• [INFORMATION GIVEN]
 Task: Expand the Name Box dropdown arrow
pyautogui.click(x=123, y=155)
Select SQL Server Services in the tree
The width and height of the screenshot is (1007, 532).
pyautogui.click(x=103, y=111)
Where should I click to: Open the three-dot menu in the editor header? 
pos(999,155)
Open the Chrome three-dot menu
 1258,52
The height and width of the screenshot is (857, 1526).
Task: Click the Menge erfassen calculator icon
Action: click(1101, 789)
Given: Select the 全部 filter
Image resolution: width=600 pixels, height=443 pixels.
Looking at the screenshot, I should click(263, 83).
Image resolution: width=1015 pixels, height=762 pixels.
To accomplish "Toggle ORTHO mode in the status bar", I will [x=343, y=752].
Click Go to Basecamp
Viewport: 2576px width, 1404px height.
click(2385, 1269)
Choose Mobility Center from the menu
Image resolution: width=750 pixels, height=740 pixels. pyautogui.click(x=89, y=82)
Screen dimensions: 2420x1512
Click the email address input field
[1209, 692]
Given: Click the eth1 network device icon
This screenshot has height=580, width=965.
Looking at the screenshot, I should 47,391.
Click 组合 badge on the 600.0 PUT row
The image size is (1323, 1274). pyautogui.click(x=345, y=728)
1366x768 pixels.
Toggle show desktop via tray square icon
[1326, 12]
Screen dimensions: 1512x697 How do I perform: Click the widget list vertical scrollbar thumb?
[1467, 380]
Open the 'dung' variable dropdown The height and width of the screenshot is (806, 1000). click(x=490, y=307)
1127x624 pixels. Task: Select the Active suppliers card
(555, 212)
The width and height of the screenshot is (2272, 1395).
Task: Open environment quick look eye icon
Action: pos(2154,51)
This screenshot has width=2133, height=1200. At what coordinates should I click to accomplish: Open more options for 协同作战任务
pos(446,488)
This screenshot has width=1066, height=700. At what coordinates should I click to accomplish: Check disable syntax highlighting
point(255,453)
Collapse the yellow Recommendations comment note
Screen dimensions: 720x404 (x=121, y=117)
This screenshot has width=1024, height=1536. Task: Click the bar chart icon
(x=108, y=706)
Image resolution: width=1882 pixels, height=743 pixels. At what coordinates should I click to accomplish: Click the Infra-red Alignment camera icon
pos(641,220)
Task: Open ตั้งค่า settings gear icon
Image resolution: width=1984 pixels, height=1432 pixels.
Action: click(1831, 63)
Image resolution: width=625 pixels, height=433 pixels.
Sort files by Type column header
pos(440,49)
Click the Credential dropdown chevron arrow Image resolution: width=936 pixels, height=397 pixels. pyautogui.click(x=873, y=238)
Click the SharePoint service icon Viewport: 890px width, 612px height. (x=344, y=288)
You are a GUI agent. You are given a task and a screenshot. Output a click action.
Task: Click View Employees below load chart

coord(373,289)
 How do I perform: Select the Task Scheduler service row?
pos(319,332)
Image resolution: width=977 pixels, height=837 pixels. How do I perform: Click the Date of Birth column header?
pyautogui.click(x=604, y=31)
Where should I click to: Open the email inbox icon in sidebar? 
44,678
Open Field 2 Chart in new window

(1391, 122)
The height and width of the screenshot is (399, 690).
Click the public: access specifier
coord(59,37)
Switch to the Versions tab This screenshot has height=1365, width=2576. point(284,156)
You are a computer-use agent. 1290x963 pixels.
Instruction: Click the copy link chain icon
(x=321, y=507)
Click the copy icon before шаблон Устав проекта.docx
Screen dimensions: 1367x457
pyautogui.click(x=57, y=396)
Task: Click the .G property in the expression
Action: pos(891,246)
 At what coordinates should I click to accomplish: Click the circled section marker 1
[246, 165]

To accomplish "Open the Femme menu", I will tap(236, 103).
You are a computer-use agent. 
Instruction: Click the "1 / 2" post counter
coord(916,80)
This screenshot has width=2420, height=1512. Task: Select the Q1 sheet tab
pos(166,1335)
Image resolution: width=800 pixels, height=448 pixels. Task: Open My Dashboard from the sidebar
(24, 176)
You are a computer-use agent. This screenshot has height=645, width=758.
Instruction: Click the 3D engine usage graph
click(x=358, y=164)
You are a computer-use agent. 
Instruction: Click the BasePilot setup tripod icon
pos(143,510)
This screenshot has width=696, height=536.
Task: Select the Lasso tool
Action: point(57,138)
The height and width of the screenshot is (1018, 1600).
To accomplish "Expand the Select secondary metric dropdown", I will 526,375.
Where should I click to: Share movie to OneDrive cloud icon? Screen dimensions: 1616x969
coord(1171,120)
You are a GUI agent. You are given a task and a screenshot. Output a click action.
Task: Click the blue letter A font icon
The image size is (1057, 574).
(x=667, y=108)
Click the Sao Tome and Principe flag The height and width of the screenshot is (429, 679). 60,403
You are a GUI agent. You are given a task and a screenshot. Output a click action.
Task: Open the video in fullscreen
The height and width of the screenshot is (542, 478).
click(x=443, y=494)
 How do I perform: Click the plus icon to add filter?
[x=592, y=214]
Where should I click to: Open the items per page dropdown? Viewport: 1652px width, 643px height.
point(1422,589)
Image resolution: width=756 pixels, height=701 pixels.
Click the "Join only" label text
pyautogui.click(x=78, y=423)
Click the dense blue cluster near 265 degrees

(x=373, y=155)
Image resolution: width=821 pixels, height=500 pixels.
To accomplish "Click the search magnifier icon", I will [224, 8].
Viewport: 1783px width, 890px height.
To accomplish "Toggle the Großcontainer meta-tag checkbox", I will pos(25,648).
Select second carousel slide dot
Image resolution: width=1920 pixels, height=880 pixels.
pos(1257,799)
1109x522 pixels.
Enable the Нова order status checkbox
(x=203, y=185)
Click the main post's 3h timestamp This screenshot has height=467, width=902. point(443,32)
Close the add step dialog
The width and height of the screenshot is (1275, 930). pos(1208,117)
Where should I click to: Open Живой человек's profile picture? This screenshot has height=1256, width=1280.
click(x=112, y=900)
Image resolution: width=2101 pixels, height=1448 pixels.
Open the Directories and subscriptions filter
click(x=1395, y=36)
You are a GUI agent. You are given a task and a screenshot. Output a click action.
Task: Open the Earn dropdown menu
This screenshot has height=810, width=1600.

• [WORK REQUIRED]
Set down every line of the material above again, unchanged and in the same order.

• [RESULT OF THIS TASK]
 Task: Expand the Name Box dropdown arrow
pyautogui.click(x=123, y=155)
Select SQL Server Services in the tree
The width and height of the screenshot is (1007, 532).
pyautogui.click(x=103, y=111)
Where should I click to: Open the three-dot menu in the editor header? 
pos(999,155)
Open the Chrome three-dot menu
 1258,52
The height and width of the screenshot is (857, 1526).
Task: Click the Menge erfassen calculator icon
Action: click(1101, 789)
Given: Select the 全部 filter
Image resolution: width=600 pixels, height=443 pixels.
Looking at the screenshot, I should click(263, 83).
Image resolution: width=1015 pixels, height=762 pixels.
To accomplish "Toggle ORTHO mode in the status bar", I will [x=343, y=752].
Click Go to Basecamp
Viewport: 2576px width, 1404px height.
click(2385, 1269)
Choose Mobility Center from the menu
Image resolution: width=750 pixels, height=740 pixels. pyautogui.click(x=89, y=82)
Screen dimensions: 2420x1512
Click the email address input field
[1209, 692]
Given: Click the eth1 network device icon
This screenshot has height=580, width=965.
Looking at the screenshot, I should 47,391.
Click 组合 badge on the 600.0 PUT row
The image size is (1323, 1274). pyautogui.click(x=345, y=728)
1366x768 pixels.
Toggle show desktop via tray square icon
[1326, 12]
Screen dimensions: 1512x697 How do I perform: Click the widget list vertical scrollbar thumb?
[1467, 380]
Open the 'dung' variable dropdown The height and width of the screenshot is (806, 1000). click(x=490, y=307)
1127x624 pixels. Task: Select the Active suppliers card
(555, 212)
The width and height of the screenshot is (2272, 1395).
Task: Open environment quick look eye icon
Action: pos(2154,51)
This screenshot has width=2133, height=1200. At what coordinates should I click to accomplish: Open more options for 协同作战任务
pos(446,488)
This screenshot has width=1066, height=700. At what coordinates should I click to accomplish: Check disable syntax highlighting
point(255,453)
Collapse the yellow Recommendations comment note
Screen dimensions: 720x404 (x=121, y=117)
This screenshot has width=1024, height=1536. Task: Click the bar chart icon
(x=108, y=706)
Image resolution: width=1882 pixels, height=743 pixels. At what coordinates should I click to accomplish: Click the Infra-red Alignment camera icon
pos(641,220)
Task: Open ตั้งค่า settings gear icon
Image resolution: width=1984 pixels, height=1432 pixels.
Action: click(1831, 63)
Image resolution: width=625 pixels, height=433 pixels.
Sort files by Type column header
pos(440,49)
Click the Credential dropdown chevron arrow Image resolution: width=936 pixels, height=397 pixels. pyautogui.click(x=873, y=238)
Click the SharePoint service icon Viewport: 890px width, 612px height. (x=344, y=288)
You are a GUI agent. You are given a task and a screenshot. Output a click action.
Task: Click View Employees below load chart

coord(373,289)
 How do I perform: Select the Task Scheduler service row?
pos(319,332)
Image resolution: width=977 pixels, height=837 pixels. How do I perform: Click the Date of Birth column header?
pyautogui.click(x=604, y=31)
Where should I click to: Open the email inbox icon in sidebar? 
44,678
Open Field 2 Chart in new window

(1391, 122)
The height and width of the screenshot is (399, 690).
Click the public: access specifier
coord(59,37)
Switch to the Versions tab This screenshot has height=1365, width=2576. point(284,156)
You are a computer-use agent. 1290x963 pixels.
Instruction: Click the copy link chain icon
(x=321, y=507)
Click the copy icon before шаблон Устав проекта.docx
Screen dimensions: 1367x457
pyautogui.click(x=57, y=396)
Task: Click the .G property in the expression
Action: pos(891,246)
 At what coordinates should I click to accomplish: Click the circled section marker 1
[246, 165]

To accomplish "Open the Femme menu", I will tap(236, 103).
You are a computer-use agent. 
Instruction: Click the "1 / 2" post counter
coord(916,80)
This screenshot has width=2420, height=1512. Task: Select the Q1 sheet tab
pos(166,1335)
Image resolution: width=800 pixels, height=448 pixels. Task: Open My Dashboard from the sidebar
(24, 176)
You are a computer-use agent. This screenshot has height=645, width=758.
Instruction: Click the 3D engine usage graph
click(x=358, y=164)
You are a computer-use agent. 
Instruction: Click the BasePilot setup tripod icon
pos(143,510)
This screenshot has width=696, height=536.
Task: Select the Lasso tool
Action: point(57,138)
The height and width of the screenshot is (1018, 1600).
To accomplish "Expand the Select secondary metric dropdown", I will 526,375.
Where should I click to: Share movie to OneDrive cloud icon? Screen dimensions: 1616x969
coord(1171,120)
You are a GUI agent. You are given a task and a screenshot. Output a click action.
Task: Click the blue letter A font icon
The image size is (1057, 574).
(x=667, y=108)
Click the Sao Tome and Principe flag The height and width of the screenshot is (429, 679). 60,403
You are a GUI agent. You are given a task and a screenshot. Output a click action.
Task: Open the video in fullscreen
The height and width of the screenshot is (542, 478).
click(x=443, y=494)
 How do I perform: Click the plus icon to add filter?
[x=592, y=214]
Where should I click to: Open the items per page dropdown? Viewport: 1652px width, 643px height.
point(1422,589)
Image resolution: width=756 pixels, height=701 pixels.
Click the "Join only" label text
pyautogui.click(x=78, y=423)
Click the dense blue cluster near 265 degrees

(x=373, y=155)
Image resolution: width=821 pixels, height=500 pixels.
To accomplish "Click the search magnifier icon", I will [224, 8].
Viewport: 1783px width, 890px height.
To accomplish "Toggle the Großcontainer meta-tag checkbox", I will pos(25,648).
Select second carousel slide dot
Image resolution: width=1920 pixels, height=880 pixels.
pos(1257,799)
1109x522 pixels.
Enable the Нова order status checkbox
(x=203, y=185)
Click the main post's 3h timestamp This screenshot has height=467, width=902. point(443,32)
Close the add step dialog
The width and height of the screenshot is (1275, 930). pos(1208,117)
Where should I click to: Open Живой человек's profile picture? This screenshot has height=1256, width=1280.
click(x=112, y=900)
Image resolution: width=2101 pixels, height=1448 pixels.
Open the Directories and subscriptions filter
click(x=1395, y=36)
You are a GUI agent. You are given a task and a screenshot. Output a click action.
Task: Open the Earn dropdown menu
This screenshot has height=810, width=1600.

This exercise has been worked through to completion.